(Records from a data collection)
[Start of Attachment]
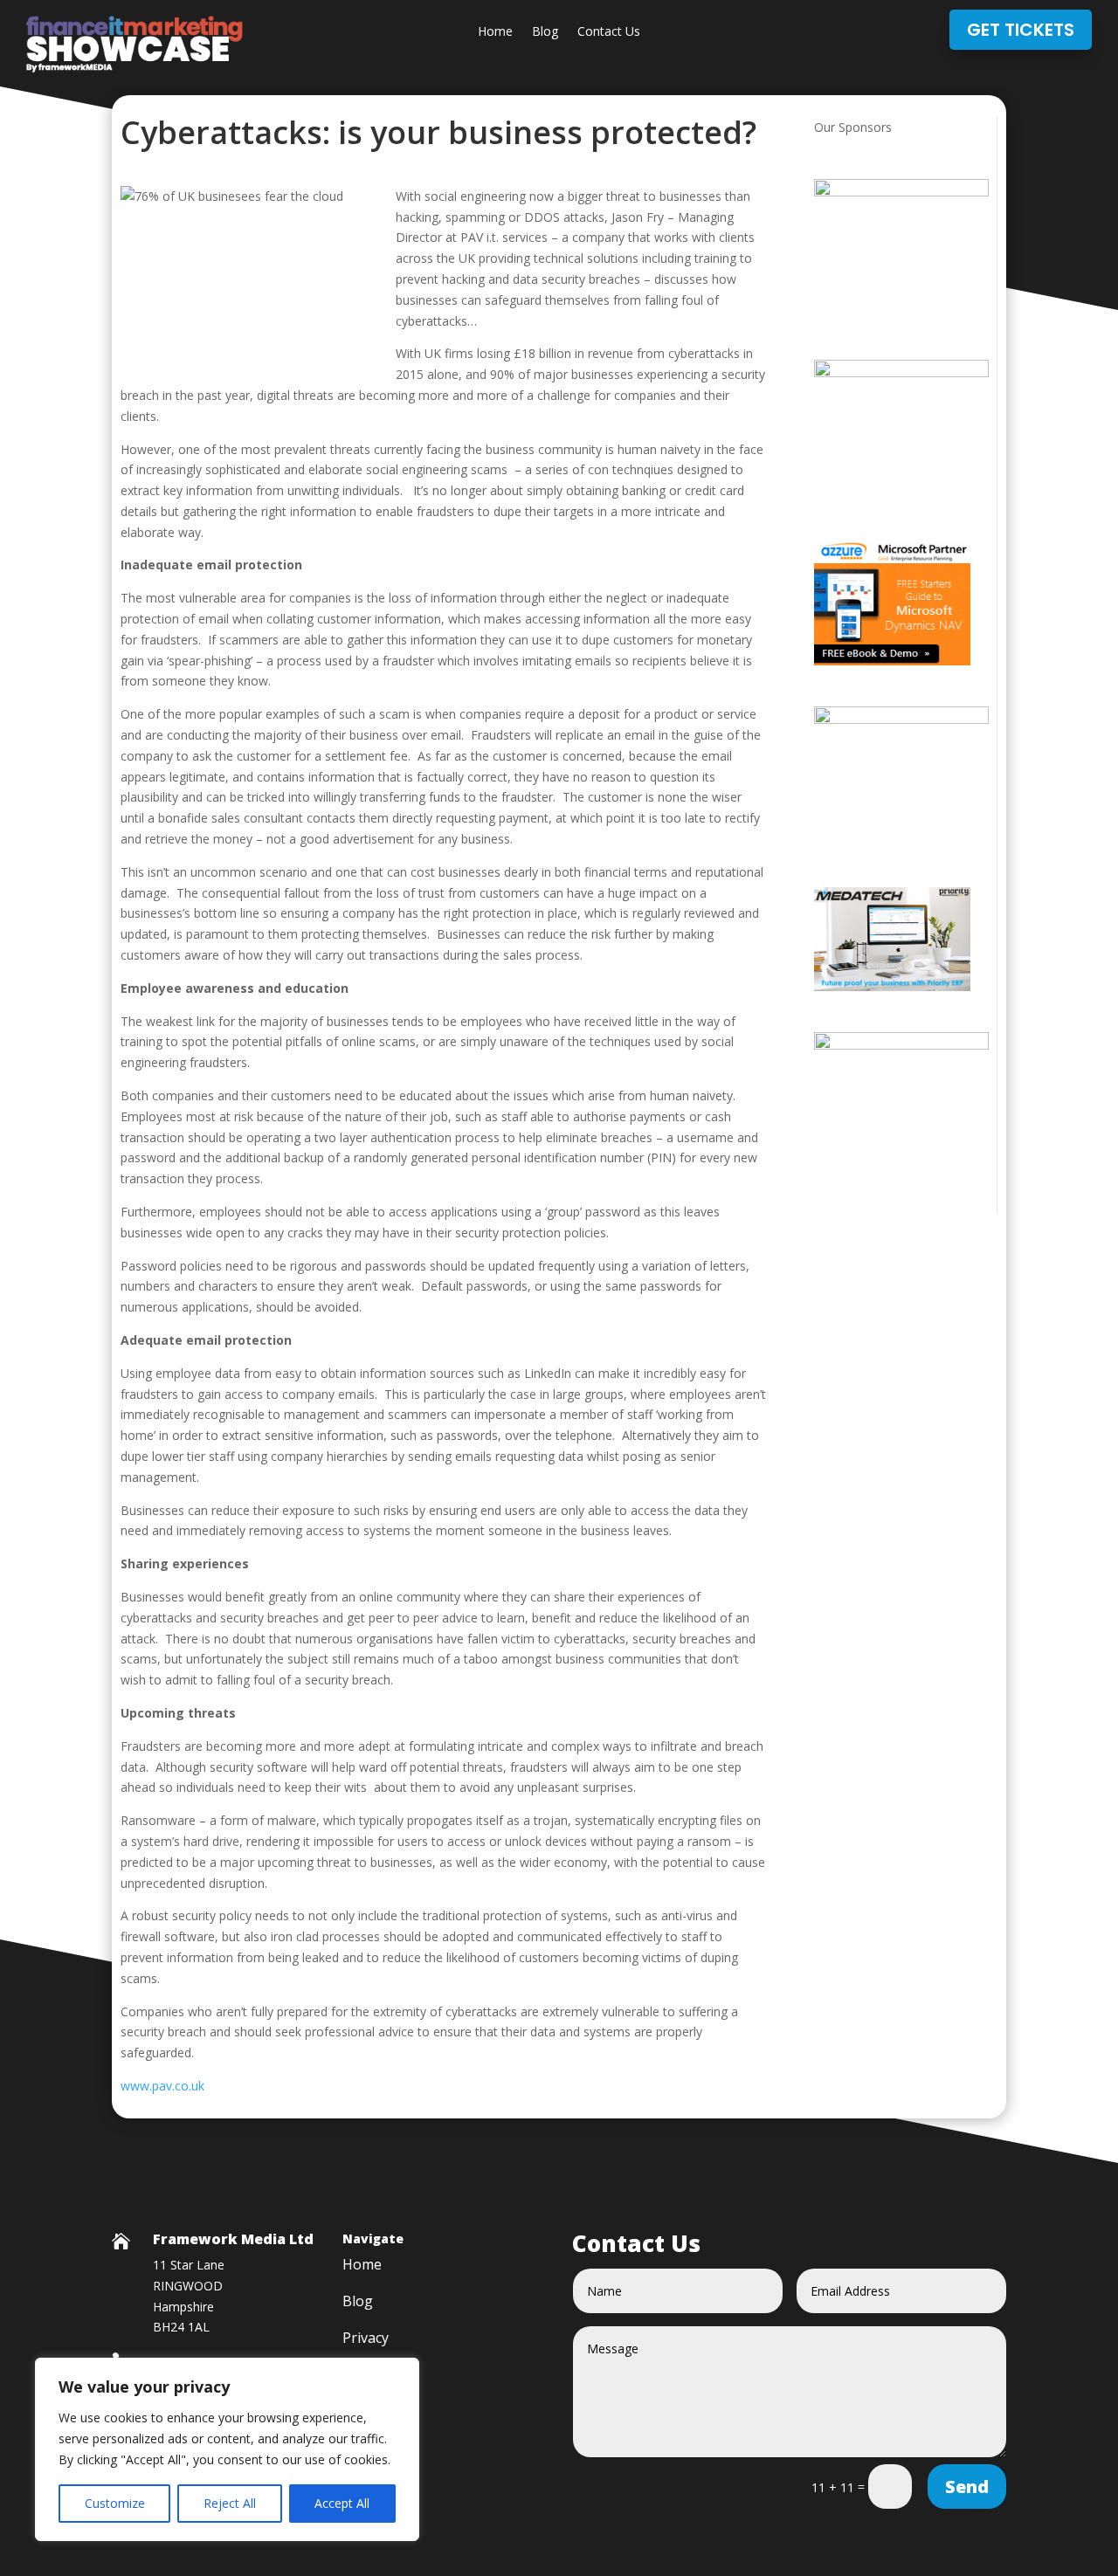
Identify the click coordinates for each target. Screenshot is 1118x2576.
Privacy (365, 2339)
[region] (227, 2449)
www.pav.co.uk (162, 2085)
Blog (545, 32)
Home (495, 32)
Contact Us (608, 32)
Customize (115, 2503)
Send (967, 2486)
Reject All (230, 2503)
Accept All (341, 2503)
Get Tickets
[End of Attachment]
### Required action
Please retype the records above exactly, leaving every image out.

### Solved exercise
Identify the click coordinates for each target. Screenshot is 1118x2576.
Privacy (365, 2339)
[region] (227, 2449)
www.pav.co.uk (162, 2085)
Blog (545, 32)
Home (495, 32)
Contact Us (608, 32)
Customize (115, 2503)
Send (967, 2486)
Reject All (230, 2503)
Accept All (341, 2503)
Get Tickets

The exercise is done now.